[Start of Attachment]

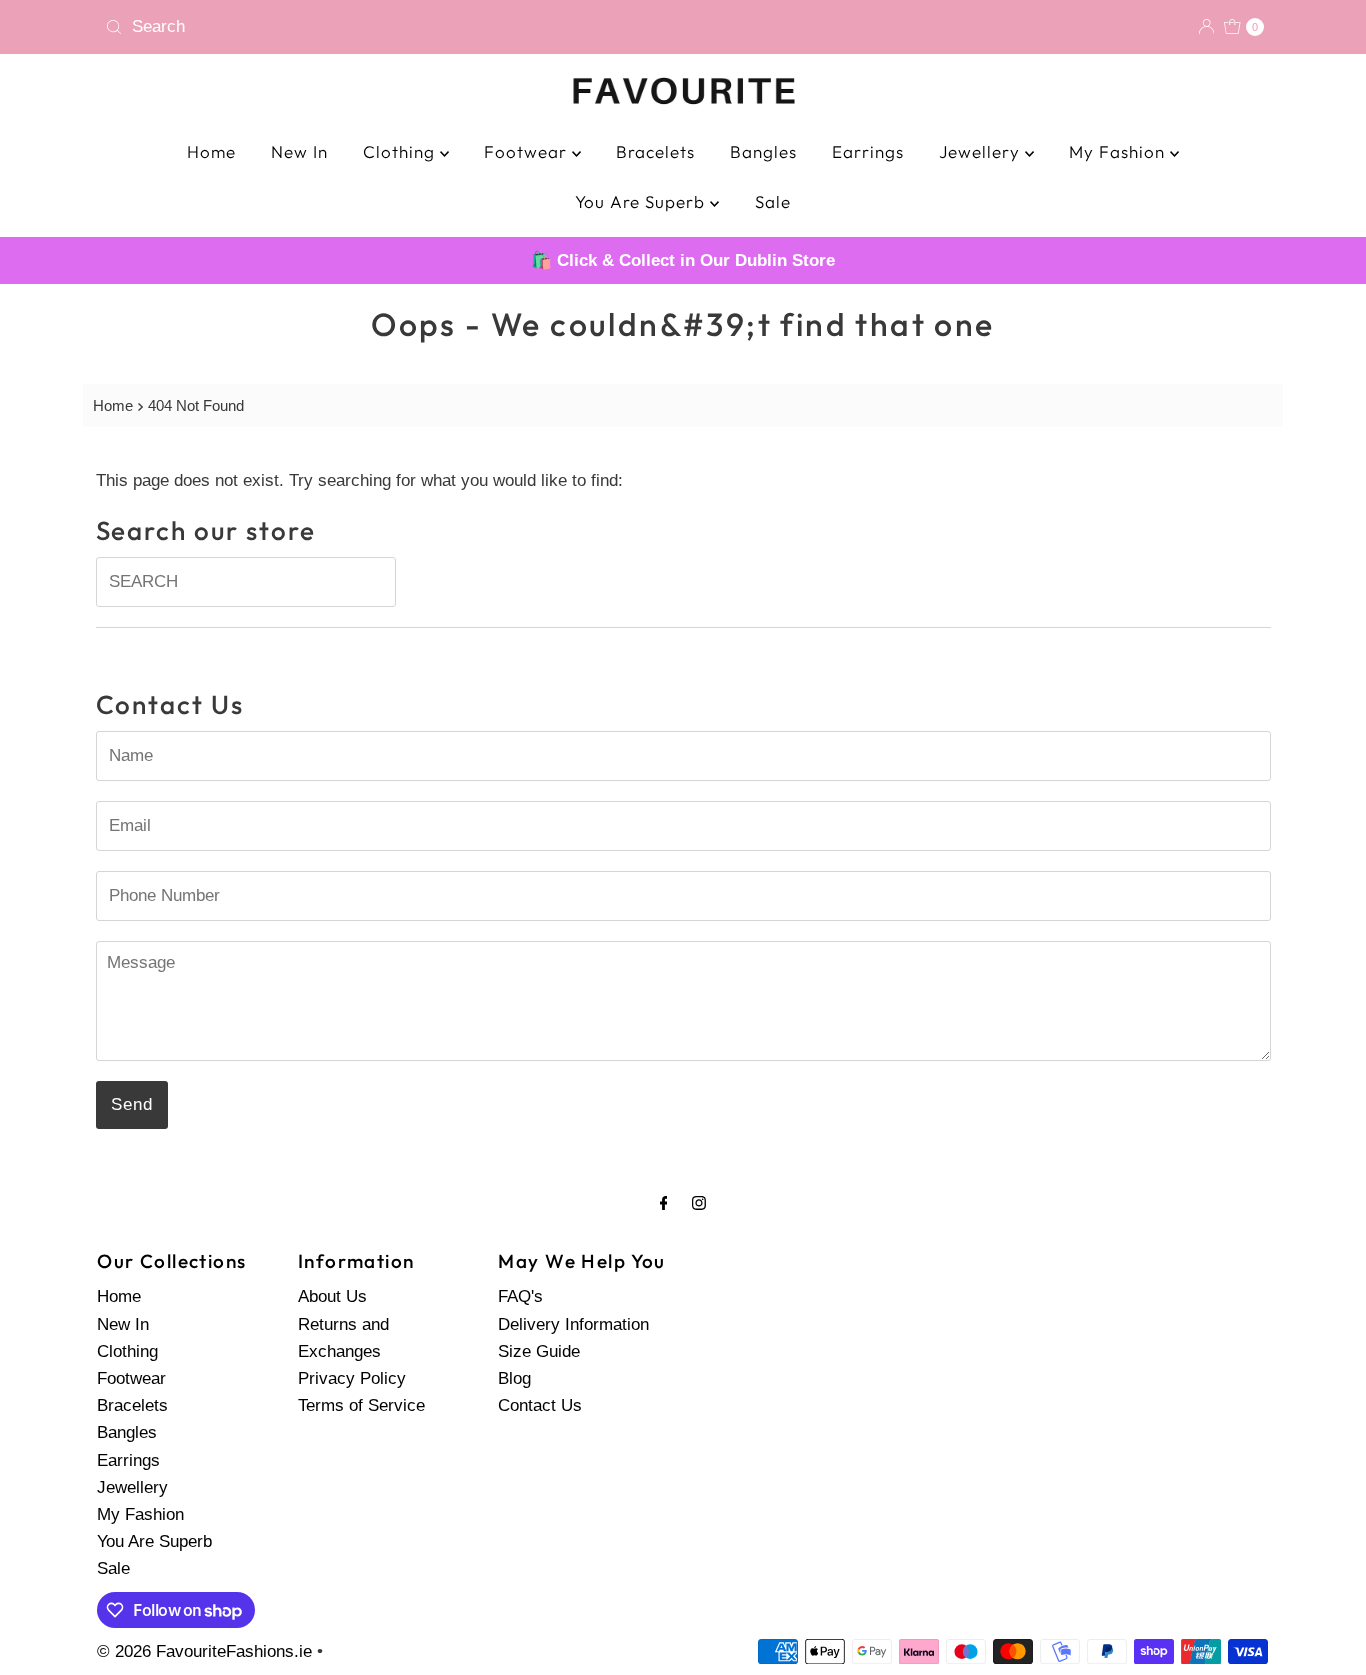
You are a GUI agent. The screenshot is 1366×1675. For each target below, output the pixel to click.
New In (299, 151)
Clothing (401, 151)
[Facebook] (664, 1202)
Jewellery (982, 151)
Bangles (763, 151)
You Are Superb (642, 201)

[End of Attachment]

HOW TO COMPLETE THIS TASK :: Set all of the records down once more, letter for letter, with the images removed.

FINISHED EXERCISE ::
You are a GUI agent. The screenshot is 1366×1675. For each target below, output the pixel to click.
New In (299, 151)
Clothing (401, 151)
[Facebook] (664, 1202)
Jewellery (982, 151)
Bangles (763, 151)
You Are Superb (642, 201)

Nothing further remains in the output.